Aid deliveries restored to refugees
Sudanese authorities have restored aid deliveries to a camp for 90,000 displaced people in Darfur, UN officials said, three days after soldiers reportedly closed the camp following a mob killing of an alleged pro-government militiaman.
More than 400 Sudanese fled Darfur to Chad during the weekend, the UN High Commissioner for Refugees’ spokesman for east Chad said.
Eduardo Cue said: “What the refugees are telling us (is that) some had crossed back to Darfur and then have come back again because they have basically lost hope in the peace process.”

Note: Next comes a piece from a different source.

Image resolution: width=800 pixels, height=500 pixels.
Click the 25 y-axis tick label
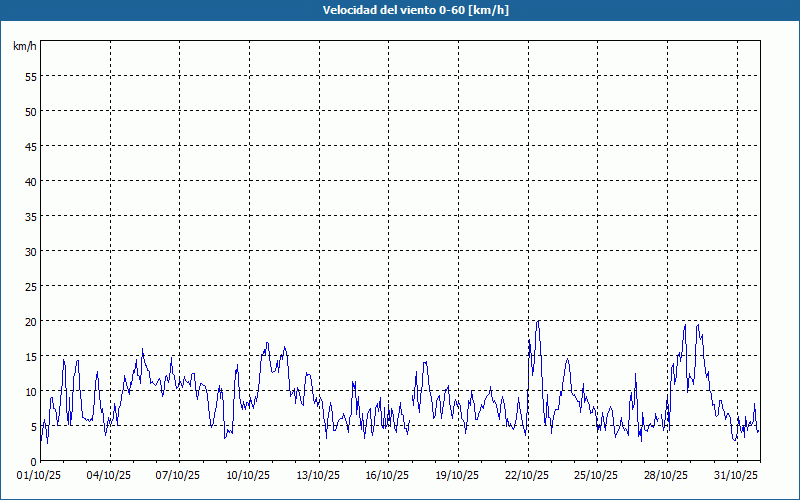[31, 286]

The top UN envoy to Sudan, Jan Pronk, told government officials that he was concerned about the fact that “the Janjaweed militia was still active and continued to be a threat”, a spokeswoman for the UN Mission in Sudan said.
The pro-government Arab militia has been accused of waging a brutal campaign to drive African Sudanese out of Darfur province. More than a million people have been forced to flee their homes since African rebels rose against the government in February 2003.
The government denies backing the Janjaweed.
Pronk met Foreign Minister Mustafa Osman Ismail for a meeting of the joint UN-Sudan committee that is supposed to oversee implementation of an agreed plan to restore peace to Darfur in 30 days.